→ **Data extract**:
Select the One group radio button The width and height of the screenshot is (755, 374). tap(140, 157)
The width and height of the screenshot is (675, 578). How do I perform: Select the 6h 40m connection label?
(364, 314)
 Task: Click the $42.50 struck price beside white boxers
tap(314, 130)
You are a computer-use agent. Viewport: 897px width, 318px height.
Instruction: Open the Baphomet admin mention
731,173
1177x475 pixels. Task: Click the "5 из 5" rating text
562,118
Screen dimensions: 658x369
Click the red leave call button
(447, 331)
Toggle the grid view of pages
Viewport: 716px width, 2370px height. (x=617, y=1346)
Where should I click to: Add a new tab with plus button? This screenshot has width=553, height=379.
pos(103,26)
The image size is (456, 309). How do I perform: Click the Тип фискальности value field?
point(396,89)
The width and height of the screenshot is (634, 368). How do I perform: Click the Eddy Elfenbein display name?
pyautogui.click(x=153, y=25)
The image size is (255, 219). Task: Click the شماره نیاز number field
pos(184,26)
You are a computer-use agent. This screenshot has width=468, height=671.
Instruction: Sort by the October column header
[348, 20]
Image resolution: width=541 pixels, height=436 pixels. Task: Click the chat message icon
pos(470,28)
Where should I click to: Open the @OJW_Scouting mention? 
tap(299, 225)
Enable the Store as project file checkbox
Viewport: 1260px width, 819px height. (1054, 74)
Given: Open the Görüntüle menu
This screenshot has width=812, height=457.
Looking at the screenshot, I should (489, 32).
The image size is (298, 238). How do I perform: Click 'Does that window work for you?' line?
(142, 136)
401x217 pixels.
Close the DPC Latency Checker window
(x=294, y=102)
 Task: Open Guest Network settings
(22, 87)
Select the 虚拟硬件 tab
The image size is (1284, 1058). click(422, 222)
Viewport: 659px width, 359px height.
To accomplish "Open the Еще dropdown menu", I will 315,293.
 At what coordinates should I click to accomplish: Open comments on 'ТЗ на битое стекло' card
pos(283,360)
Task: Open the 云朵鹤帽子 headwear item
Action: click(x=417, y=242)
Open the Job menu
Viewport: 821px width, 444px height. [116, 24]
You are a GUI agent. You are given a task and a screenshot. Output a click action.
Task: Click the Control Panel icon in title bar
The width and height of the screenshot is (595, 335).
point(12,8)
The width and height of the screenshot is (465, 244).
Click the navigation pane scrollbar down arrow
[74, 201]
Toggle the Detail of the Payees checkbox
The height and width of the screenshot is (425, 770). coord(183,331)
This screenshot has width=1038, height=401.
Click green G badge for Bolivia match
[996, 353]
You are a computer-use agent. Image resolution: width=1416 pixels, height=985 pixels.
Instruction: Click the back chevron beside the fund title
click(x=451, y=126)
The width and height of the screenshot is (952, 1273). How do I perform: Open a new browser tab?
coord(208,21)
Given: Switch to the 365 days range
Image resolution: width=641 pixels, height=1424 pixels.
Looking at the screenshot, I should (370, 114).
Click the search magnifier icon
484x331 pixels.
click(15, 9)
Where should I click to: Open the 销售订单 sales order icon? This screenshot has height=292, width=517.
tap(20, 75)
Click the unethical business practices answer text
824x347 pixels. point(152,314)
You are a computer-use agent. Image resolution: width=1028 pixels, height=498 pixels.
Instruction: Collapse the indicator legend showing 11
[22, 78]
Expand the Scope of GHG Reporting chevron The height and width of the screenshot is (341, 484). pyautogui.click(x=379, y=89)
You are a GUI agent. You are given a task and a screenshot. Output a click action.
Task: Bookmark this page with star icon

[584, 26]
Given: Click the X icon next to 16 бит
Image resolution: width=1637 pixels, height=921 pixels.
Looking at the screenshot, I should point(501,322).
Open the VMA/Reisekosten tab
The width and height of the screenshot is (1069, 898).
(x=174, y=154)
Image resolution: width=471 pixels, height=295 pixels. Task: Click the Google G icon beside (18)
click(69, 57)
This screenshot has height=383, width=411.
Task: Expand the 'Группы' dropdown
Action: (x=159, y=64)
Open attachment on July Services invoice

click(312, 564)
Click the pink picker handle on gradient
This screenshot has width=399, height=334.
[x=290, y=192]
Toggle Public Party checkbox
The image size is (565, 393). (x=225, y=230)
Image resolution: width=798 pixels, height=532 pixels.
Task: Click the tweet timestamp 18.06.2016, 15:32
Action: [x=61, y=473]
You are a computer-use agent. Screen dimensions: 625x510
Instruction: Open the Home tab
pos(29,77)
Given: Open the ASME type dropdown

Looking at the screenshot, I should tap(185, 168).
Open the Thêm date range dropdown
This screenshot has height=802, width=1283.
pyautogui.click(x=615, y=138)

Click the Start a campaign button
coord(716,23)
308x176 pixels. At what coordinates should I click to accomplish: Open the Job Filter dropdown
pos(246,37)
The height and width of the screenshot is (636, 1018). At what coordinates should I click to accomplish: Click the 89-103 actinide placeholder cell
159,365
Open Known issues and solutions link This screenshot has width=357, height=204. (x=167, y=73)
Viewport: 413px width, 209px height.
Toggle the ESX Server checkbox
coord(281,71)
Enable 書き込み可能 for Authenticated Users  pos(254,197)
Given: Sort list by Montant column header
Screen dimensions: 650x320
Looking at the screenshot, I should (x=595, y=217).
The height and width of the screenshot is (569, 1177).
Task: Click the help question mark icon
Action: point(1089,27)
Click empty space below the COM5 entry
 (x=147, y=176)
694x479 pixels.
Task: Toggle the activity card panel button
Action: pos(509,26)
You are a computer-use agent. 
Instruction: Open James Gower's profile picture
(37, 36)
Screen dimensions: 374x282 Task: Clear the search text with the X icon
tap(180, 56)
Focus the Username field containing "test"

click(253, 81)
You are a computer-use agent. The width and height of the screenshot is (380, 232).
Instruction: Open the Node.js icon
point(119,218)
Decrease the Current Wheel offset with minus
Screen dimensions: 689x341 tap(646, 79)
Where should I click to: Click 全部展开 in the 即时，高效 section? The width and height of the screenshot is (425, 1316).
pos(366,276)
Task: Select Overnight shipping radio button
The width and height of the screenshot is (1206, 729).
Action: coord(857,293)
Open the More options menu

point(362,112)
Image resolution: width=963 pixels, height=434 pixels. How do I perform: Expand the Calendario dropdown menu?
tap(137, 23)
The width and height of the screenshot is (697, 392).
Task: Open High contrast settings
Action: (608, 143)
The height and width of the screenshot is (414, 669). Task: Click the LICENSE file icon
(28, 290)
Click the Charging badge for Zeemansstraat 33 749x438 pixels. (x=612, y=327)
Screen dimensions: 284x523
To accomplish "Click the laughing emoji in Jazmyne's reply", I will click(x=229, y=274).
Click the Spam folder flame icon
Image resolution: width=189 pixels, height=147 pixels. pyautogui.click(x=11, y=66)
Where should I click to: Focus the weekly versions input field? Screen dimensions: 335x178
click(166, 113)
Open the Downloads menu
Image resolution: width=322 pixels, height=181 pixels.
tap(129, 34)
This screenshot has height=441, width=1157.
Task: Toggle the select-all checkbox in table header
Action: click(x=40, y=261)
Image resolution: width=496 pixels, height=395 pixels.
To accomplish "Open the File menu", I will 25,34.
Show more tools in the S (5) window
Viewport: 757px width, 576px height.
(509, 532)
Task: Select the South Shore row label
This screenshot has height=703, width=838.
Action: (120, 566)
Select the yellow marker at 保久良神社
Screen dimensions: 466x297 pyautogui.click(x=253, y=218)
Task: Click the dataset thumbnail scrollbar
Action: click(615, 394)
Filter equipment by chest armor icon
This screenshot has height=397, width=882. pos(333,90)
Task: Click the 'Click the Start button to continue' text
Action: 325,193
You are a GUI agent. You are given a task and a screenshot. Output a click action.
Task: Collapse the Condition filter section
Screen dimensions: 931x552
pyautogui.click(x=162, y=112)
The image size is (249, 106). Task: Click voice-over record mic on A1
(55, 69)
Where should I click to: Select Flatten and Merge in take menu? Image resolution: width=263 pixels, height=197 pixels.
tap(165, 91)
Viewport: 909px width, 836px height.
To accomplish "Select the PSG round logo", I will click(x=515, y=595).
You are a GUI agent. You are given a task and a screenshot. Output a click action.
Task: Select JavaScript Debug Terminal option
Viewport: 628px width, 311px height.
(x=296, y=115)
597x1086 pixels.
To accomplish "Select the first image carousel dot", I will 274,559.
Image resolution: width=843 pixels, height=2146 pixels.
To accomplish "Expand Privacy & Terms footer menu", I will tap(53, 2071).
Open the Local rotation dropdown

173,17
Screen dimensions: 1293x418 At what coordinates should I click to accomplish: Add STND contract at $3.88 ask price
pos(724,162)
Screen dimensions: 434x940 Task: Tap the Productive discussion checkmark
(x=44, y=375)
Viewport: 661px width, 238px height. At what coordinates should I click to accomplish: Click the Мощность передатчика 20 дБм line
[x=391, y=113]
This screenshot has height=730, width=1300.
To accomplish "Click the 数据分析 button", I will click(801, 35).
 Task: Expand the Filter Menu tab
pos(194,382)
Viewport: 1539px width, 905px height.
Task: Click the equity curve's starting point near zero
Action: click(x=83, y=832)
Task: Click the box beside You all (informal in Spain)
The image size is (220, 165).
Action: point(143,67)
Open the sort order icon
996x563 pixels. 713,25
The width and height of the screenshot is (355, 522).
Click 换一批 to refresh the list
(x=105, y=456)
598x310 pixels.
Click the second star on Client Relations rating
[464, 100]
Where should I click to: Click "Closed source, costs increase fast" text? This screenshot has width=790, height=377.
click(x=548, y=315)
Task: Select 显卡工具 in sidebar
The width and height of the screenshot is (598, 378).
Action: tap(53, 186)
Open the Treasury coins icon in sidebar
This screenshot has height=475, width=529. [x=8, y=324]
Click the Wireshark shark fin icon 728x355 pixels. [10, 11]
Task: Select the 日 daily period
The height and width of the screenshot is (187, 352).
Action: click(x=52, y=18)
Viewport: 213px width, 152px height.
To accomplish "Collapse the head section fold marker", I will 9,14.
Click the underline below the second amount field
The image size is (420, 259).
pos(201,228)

→ **Set exercise**: Can you reproduce word for word the part of the listing above that opens with the line containing "Task: Select 显卡工具 in sidebar" and runs through the end of the listing?

→ **Exercise response**:
Task: Select 显卡工具 in sidebar
The width and height of the screenshot is (598, 378).
Action: tap(53, 186)
Open the Treasury coins icon in sidebar
This screenshot has height=475, width=529. [x=8, y=324]
Click the Wireshark shark fin icon 728x355 pixels. [10, 11]
Task: Select the 日 daily period
The height and width of the screenshot is (187, 352).
Action: click(x=52, y=18)
Viewport: 213px width, 152px height.
To accomplish "Collapse the head section fold marker", I will 9,14.
Click the underline below the second amount field
The image size is (420, 259).
pos(201,228)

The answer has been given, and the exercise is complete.